Le gouverneur de la ville de Kinshasa, Daniel Bumba Lubaki, a reçu, ce vendredi 3 juillet, dans son cabinet de travail, une délégation de la Commission nationale des droits de l’homme (CNDH), conduite par son président, Paul Nsapu. Cette rencontre s’inscrit dans le cadre de la mission d’enquête ouverte par la CNDH depuis le 15 juin dernier afin de faire toute la lumière sur le déroulement de la manifestation organisée par l’opposition le 12 juin 2026 dans la capitale congolaise.
À l’issue de cette mission, la CNDH entend publier un rapport indépendant présentant ses constats et recommandations sur les événements qui ont marqué cette journée.
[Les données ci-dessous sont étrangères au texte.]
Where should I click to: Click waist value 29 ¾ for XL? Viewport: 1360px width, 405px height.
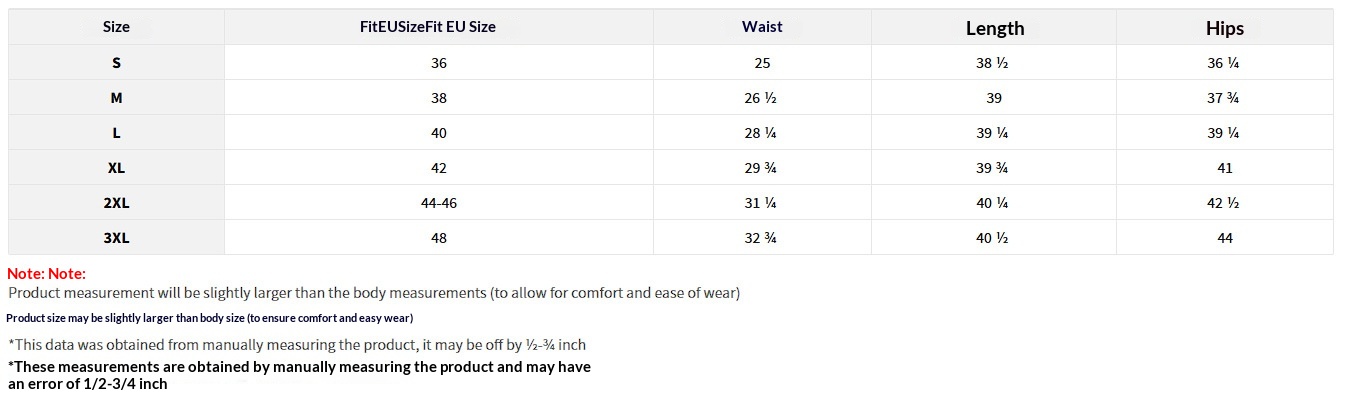(762, 168)
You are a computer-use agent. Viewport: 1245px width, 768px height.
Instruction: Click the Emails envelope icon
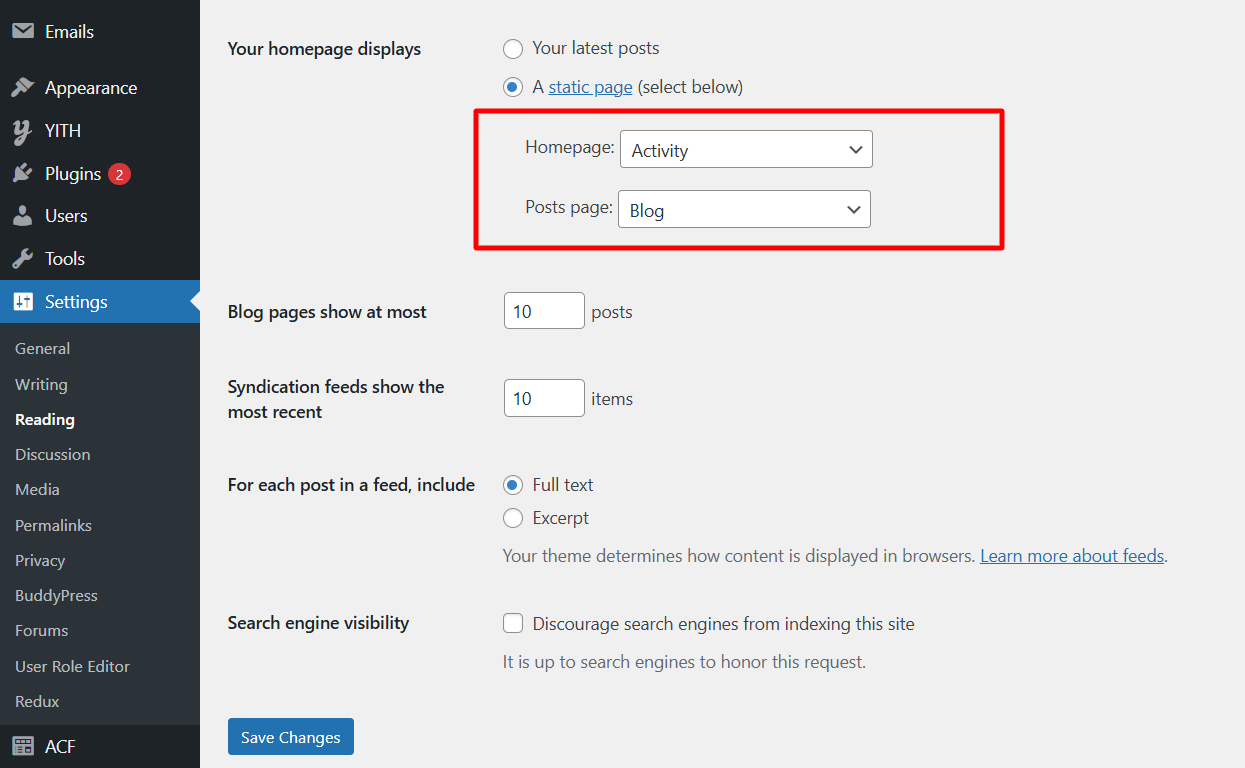point(22,31)

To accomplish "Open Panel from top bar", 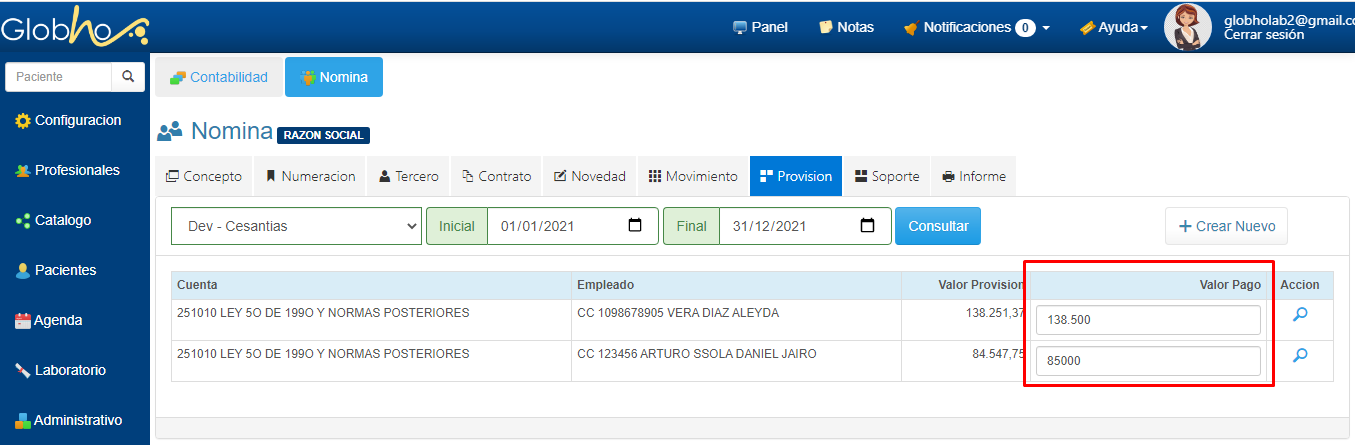I will pyautogui.click(x=760, y=27).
C’est dans cette perspective que les enquêteurs poursuivent leurs consultations auprès des différents acteurs impliqués, notamment les autorités politico-administratives et les services de sécurité.
Prenant la parole au terme de l’audience, le président de la CNDH, Paul Nsapu, a indiqué que cette visite s’inscrivait dans la phase de finalisation des investigations menées par son institution. Selon lui, les échanges avec le gouverneur de Kinshasa permettront d’enrichir le rapport qui sera rendu public dans les prochains jours.
De son côté, Daniel Bumba a présenté aux membres de la Commission la version de l’Hôtel de Ville sur la gestion de cette manifestation. Il a affirmé que toutes les décisions prises par son administration avaient été guidées par le souci de concilier le respect des libertés publiques, notamment le droit de manifester garanti par la Constitution, avec les impératifs de maintien de l’ordre public et de protection des institutions de la République.
Le gouverneur a notamment rappelé que le parcours initialement envisagé par les organisateurs posait, selon les autorités urbaines, des difficultés liées au caractère inviolable du Palais du Parlement. Il a également évoqué la tenue, le même jour, des examens certificatifs dans plusieurs établissements scolaires de la capitale, estimant qu’il était nécessaire de préserver un environnement propice au bon déroulement des épreuves.
Dans cette optique, a-t-il expliqué, l’Hôtel de Ville avait proposé que la manifestation se tienne au terrain Assossa à partir de 13 heures, un horaire qui, selon lui, permettait de limiter les perturbations liées aux examens tout en garantissant l’exercice du droit de manifester.
Daniel Bumba a toutefois regretté que cette proposition n’ait pas été retenue par les organisateurs. Selon lui, la manifestation a ensuite pris une tournure qu’il qualifie de provocatrice, avec, affirme-t-il, la diffusion de messages et de contenus faisant l’apologie de la violence. Le gouverneur a indiqué avoir exprimé sa profonde désapprobation face à cette situation devant les experts de la CNDH, tout en réaffirmant son attachement au respect des lois de la République et des principes démocratiques.
À l’issue de la rencontre, Paul Nsapu a salué la disponibilité du gouverneur à répondre aux préoccupations des enquêteurs. Il a déclaré avoir échangé avec « un homme démocrate et ouvert au débat », avant de confirmer que la Commission nationale des droits de l’homme rendra publiques, dans les tout prochains jours, les conclusions de son enquête indépendante sur les événements du 12 juin.
La réunion a également enregistré la participation de plusieurs responsables des services de sécurité, notamment le directeur provincial de l’Agence nationale de renseignements (ANR), le commandant de la Police ville de Kinshasa ainsi que le commandant de la Légion nationale d’intervention (LENI), dont les contributions devraient également alimenter les conclusions du rapport attendu.